Here, I will present my humble idea about 3D solar cells and include four design 3D.
As we have already mentioned, the three-dimensional shape of the solar cells or the solar module, it is in order to catch the reflected light on the surface of the cell or the module, if we want to introduce a more serious and effective system, We must abide by what follows.
First: there is no need to design a 3D solar cell at the nanotechnology or Micro level, because it will require a lot of time and money so it is better to have a design on a larger level.
Second: it is preferable to use solar cells that have a large reflection of light on their surface, silicon cells both in the first and second generation the reflection ratio of light is small 30% and less with the use of anti-reflective coating.
Thirdly: the 3D solar cells must address optical transmission (Photons that pass through the cell) with optical reflectivity, the optical transmission in silicon cell is also a little 18%.
Fourthly: the 3D solar cells must address energy that turns to heat rather than dissipated by cooling systems, this requires solar cells not to change their efficiency with temperature unlike silicon cells.
Fifthly: Solar cells must be flexible to easily convert from flat shape to three-dimensional shape, but silicon cells are solid.
Sixthly: solar cells used should be cheap, because this achieves commercial turnout, silicon cells are expensive.
We conclude from the above conditions that silicon cells are not the best in three dimensional design, we need a new kind of solar cell that has all the conditions like Organic solar cells.
Organic solar cells belong to the third generation. At present average cell efficiencies vary between 3 and 7 percent. Organic solar cells and polymer solar cells are built from thin films (typically 100 nm) of organic semiconductors including polymers, such as polyphenylene vinylene and small-molecule compounds like copper phthalocyanine (a blue or green organic pigment) and carbon fullerenes and fullerene derivatives such as PCBM.
They can be processed from liquid solution, offering the possibility of a simple roll-to-roll printing process, potentially leading to inexpensive, large-scale production in addition, these cells are useful in 3D form applications where mechanical flexibility and disposability are important.
- Average optical transmission equal 50%
- Average optical reflectivity equal 85%
The first design
Organic solar cells are printed on roll made of polyester with a width of 10 centimeters or more and then divide this roller into the lengths (modules) that we want, the cells are printed on one face and the other is coated with a reflective coating material for the optical transmission processing (The light that crosses from the cell reflects on the coating and returns to the inside)
Then bend the solar module in an incomplete cylindrical shape (Cylinder with a longitudinal slit with a width of 5 mm) thus, the solar module and the cells are also in three-dimensional position, the longitudinal slit in the 3D module allows sunlight to enter the cells and does not allow the exit of any reflections.
The slit allows sunlight to enter the 3D solar module, but by a very small percentage because of the small slit area, if we wanted to be the amount of light entering from the slit equal to the amount of light falling on the solar module in the flat position, we should use a solar collector to make a linear concentration along the slit, where the area of the solar collector is equal to the area of the module concentration degree here is one sun, in this system the solar cell efficiency up to 90%.
Solar organic cells do not change their efficiency with temperature rise so it is preferable to have a degree of low concentration of 2.5 to 10 suns.

### Dataset content:
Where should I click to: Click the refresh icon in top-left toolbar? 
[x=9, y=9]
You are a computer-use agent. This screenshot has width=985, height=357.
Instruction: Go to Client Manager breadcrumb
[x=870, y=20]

### Set of tasks:
a) In the text on 3D solar cells, how wide is the longitudinal slit in the first design's cylindrical module?
b) Copy everything in the text on 3D solar cells from "- Average optical transmission" down to "to the inside)".
The material has no connection to the text on 3D solar cells.

### Your responses:
a) The slit is 5 mm wide.

b)
- Average optical transmission equal 50%
- Average optical reflectivity equal 85%
The first design
Organic solar cells are printed on roll made of polyester with a width of 10 centimeters or more and then divide this roller into the lengths (modules) that we want, the cells are printed on one face and the other is coated with a reflective coating material for the optical transmission processing (The light that crosses from the cell reflects on the coating and returns to the inside)